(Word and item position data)
════════
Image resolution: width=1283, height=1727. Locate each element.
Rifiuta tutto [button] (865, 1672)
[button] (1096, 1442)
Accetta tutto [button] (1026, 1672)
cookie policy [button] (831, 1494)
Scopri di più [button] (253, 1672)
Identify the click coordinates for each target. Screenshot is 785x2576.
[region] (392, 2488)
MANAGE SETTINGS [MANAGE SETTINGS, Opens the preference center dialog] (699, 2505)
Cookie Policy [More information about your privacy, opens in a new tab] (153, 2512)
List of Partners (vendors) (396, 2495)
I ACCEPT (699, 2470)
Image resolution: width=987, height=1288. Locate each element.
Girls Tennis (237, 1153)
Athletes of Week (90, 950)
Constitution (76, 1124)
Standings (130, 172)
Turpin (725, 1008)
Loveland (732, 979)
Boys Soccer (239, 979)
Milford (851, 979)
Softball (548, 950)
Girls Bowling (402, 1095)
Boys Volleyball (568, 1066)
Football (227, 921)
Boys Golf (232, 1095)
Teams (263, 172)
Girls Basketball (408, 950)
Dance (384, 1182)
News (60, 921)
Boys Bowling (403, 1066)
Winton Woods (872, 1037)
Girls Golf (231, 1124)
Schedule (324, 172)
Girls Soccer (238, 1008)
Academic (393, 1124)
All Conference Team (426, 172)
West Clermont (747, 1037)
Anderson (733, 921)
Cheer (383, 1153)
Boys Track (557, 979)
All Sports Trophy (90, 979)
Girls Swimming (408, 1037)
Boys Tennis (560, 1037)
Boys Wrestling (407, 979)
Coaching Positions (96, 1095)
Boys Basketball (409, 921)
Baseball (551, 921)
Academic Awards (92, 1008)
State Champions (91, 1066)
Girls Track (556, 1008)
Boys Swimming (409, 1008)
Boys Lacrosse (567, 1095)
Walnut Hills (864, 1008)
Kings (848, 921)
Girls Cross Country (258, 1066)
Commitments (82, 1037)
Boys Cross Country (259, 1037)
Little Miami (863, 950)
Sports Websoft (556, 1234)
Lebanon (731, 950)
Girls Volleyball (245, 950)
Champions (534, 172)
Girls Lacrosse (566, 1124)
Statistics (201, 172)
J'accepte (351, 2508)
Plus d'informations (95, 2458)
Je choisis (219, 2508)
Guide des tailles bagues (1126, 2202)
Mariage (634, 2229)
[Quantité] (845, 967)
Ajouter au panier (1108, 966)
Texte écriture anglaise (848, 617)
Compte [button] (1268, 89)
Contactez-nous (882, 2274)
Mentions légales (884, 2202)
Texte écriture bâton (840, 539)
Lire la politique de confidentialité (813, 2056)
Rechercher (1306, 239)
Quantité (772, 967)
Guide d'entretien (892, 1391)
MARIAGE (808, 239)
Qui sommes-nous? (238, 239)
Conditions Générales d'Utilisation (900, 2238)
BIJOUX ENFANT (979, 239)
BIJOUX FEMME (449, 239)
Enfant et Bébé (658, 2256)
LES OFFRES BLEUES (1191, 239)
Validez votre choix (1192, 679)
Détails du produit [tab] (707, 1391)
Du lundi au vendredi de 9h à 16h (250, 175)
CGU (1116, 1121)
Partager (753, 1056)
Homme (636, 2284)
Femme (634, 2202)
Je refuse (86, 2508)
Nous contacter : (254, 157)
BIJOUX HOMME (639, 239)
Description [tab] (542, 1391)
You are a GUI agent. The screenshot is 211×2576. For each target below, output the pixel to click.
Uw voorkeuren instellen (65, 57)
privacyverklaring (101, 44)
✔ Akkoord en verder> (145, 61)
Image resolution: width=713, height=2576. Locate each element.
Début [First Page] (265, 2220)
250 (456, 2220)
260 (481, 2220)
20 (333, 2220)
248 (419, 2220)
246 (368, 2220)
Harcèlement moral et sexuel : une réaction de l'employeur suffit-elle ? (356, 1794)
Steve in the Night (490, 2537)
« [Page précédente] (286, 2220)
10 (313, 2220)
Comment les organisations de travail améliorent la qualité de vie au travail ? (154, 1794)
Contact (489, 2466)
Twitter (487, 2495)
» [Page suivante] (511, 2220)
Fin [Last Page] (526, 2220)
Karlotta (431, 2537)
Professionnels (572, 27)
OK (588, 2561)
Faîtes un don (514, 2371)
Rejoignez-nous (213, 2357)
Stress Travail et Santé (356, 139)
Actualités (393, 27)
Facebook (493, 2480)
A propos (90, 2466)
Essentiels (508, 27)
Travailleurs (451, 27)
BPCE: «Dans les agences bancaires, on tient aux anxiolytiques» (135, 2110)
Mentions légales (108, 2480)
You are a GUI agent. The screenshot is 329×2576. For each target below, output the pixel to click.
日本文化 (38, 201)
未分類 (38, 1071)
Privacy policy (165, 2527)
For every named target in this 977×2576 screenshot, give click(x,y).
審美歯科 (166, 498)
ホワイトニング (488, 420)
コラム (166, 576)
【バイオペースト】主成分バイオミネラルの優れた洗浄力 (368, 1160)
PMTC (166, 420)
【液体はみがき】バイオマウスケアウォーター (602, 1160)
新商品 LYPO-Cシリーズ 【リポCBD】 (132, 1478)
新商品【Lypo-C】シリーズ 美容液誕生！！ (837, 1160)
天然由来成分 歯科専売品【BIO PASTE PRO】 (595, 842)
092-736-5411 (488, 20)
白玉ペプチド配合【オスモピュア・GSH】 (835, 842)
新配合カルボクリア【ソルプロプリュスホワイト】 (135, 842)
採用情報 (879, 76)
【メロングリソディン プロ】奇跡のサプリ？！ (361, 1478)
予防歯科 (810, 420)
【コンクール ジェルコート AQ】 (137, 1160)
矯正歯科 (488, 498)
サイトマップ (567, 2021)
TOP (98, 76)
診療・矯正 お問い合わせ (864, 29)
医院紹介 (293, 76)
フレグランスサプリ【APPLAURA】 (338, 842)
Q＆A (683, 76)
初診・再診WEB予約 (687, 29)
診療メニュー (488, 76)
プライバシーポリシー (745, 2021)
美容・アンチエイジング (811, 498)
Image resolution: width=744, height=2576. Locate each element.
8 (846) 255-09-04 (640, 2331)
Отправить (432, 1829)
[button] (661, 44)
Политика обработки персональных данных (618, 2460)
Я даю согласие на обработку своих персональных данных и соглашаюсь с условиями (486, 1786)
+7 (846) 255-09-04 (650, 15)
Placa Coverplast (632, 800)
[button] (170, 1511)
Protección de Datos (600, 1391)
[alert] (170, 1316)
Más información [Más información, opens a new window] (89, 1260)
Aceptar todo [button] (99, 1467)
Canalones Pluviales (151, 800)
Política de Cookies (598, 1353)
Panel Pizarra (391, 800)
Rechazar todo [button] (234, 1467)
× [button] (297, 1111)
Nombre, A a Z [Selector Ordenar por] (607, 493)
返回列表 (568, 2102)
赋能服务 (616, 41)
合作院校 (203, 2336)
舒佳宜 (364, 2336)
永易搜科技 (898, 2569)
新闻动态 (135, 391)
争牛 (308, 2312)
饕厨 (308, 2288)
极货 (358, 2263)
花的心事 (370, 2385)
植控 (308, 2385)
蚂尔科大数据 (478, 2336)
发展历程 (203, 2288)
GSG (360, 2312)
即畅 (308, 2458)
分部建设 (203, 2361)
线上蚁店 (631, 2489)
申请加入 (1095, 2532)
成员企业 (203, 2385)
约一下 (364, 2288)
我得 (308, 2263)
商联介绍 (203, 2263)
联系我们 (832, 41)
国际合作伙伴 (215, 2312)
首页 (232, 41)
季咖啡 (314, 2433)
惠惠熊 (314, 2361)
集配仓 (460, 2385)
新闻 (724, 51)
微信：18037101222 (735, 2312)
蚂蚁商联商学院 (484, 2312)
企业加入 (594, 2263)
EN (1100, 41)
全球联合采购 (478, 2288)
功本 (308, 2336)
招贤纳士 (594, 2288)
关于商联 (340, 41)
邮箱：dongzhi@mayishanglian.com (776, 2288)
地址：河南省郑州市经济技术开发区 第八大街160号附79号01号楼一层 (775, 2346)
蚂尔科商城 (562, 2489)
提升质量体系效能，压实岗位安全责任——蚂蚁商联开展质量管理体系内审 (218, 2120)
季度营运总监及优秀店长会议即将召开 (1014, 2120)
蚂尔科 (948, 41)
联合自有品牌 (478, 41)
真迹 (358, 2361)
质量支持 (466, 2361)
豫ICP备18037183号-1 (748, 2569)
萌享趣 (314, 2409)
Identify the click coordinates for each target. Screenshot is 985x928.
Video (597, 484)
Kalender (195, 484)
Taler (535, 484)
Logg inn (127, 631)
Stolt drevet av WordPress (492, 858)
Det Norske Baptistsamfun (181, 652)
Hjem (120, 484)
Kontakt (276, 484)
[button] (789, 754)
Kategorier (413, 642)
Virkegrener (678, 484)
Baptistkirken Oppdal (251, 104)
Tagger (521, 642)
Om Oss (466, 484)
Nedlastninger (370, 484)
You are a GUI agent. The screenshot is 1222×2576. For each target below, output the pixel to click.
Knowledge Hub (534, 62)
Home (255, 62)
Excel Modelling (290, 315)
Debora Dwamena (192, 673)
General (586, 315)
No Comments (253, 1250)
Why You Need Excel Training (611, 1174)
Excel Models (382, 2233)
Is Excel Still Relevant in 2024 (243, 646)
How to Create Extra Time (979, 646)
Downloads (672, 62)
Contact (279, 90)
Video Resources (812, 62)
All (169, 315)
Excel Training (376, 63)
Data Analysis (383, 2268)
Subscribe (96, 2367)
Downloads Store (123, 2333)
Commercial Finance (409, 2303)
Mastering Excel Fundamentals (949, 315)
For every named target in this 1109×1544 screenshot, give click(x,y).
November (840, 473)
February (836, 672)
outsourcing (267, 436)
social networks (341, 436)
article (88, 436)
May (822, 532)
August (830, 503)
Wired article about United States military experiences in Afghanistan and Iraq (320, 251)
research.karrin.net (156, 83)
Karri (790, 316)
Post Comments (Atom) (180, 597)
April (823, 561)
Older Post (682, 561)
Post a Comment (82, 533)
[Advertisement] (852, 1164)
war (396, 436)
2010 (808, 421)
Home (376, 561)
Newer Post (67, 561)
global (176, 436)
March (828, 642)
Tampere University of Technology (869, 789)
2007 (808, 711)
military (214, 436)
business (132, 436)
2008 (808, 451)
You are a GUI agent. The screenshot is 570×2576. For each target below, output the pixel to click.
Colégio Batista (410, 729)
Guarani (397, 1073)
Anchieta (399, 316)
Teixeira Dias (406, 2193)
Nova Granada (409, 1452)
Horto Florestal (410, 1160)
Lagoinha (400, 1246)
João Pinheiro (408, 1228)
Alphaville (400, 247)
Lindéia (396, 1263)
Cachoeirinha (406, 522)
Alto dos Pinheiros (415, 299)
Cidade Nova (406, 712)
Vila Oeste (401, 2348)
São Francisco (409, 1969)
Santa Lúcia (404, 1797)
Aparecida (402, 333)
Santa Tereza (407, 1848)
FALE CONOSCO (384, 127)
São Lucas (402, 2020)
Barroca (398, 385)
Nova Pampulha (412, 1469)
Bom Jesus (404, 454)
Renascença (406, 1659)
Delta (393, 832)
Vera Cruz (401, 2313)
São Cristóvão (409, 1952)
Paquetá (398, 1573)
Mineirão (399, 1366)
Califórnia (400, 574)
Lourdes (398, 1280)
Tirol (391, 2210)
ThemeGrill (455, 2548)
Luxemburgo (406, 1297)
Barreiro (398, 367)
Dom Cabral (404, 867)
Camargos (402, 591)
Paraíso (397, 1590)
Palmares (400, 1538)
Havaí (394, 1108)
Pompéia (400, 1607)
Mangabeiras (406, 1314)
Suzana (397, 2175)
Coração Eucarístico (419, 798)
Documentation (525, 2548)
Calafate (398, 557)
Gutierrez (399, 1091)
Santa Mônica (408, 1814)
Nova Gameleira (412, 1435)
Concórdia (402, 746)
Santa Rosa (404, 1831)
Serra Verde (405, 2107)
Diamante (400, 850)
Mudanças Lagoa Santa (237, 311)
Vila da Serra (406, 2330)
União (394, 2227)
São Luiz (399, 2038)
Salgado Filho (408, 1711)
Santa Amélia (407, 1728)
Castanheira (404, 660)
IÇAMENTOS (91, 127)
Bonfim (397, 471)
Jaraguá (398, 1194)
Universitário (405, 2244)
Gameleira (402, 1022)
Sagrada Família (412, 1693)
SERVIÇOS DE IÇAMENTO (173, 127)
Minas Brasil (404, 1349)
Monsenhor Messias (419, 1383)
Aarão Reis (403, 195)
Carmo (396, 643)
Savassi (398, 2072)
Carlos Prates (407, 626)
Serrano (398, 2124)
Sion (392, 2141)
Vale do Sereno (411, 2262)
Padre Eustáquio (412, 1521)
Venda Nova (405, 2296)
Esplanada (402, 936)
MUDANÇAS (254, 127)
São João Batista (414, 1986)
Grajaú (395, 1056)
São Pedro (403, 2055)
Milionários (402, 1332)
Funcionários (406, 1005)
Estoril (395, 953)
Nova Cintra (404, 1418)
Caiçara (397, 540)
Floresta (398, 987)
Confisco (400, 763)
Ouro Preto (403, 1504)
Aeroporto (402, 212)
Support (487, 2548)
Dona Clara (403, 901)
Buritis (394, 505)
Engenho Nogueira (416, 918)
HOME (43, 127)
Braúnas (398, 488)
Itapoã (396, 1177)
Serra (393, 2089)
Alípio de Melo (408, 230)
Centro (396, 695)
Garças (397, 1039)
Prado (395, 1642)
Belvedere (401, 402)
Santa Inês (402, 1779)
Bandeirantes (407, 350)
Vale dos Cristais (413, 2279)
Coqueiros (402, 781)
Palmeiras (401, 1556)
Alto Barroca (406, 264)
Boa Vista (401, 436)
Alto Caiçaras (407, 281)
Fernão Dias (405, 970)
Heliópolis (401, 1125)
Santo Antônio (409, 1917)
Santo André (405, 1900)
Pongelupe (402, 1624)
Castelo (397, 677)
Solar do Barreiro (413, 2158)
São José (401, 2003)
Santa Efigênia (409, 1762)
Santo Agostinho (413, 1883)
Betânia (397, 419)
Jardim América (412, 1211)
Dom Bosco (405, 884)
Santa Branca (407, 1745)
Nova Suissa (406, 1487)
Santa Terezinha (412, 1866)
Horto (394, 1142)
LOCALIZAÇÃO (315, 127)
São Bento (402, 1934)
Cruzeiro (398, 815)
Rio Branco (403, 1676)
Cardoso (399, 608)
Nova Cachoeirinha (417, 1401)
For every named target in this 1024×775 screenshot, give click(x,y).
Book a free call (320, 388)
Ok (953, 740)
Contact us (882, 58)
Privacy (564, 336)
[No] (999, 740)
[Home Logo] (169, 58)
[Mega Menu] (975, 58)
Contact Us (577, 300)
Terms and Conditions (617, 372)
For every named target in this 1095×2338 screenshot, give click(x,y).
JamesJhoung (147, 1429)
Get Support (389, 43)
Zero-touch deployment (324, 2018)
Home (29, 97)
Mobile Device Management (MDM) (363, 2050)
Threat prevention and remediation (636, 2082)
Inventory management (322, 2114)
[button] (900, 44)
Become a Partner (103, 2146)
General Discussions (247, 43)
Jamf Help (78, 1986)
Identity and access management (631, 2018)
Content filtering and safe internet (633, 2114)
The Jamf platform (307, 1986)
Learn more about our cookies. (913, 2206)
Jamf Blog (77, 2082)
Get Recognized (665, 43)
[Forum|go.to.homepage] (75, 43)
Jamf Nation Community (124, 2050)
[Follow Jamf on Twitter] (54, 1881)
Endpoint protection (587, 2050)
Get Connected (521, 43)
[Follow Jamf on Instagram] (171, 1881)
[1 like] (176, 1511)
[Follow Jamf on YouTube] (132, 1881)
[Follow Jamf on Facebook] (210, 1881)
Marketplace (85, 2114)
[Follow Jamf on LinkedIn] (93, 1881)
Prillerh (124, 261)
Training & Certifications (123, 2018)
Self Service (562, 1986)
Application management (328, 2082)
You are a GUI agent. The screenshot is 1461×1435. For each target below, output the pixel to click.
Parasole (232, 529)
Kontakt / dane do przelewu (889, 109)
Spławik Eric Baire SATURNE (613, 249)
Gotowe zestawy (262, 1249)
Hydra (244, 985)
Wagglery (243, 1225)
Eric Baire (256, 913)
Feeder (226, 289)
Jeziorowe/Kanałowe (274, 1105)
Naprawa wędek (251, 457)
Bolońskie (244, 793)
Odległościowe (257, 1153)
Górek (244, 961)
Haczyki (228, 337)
════════
* SHORT TASK: Starting at the line that contains "Girls Track (556, 1008)" and ending at the line that contains "Mariage (634, 2229)", write those items out again with "Girls" changed to "Women's" and nothing else altered.

* FINAL ANSWER:
Women's Track (556, 1008)
Boys Swimming (409, 1008)
Boys Lacrosse (567, 1095)
Walnut Hills (864, 1008)
Kings (848, 921)
Women's Cross Country (258, 1066)
Commitments (82, 1037)
Boys Cross Country (259, 1037)
Little Miami (863, 950)
Sports Websoft (556, 1234)
Lebanon (731, 950)
Women's Volleyball (245, 950)
Champions (534, 172)
Women's Lacrosse (566, 1124)
Statistics (201, 172)
J'accepte (351, 2508)
Plus d'informations (95, 2458)
Je choisis (219, 2508)
Guide des tailles bagues (1126, 2202)
Mariage (634, 2229)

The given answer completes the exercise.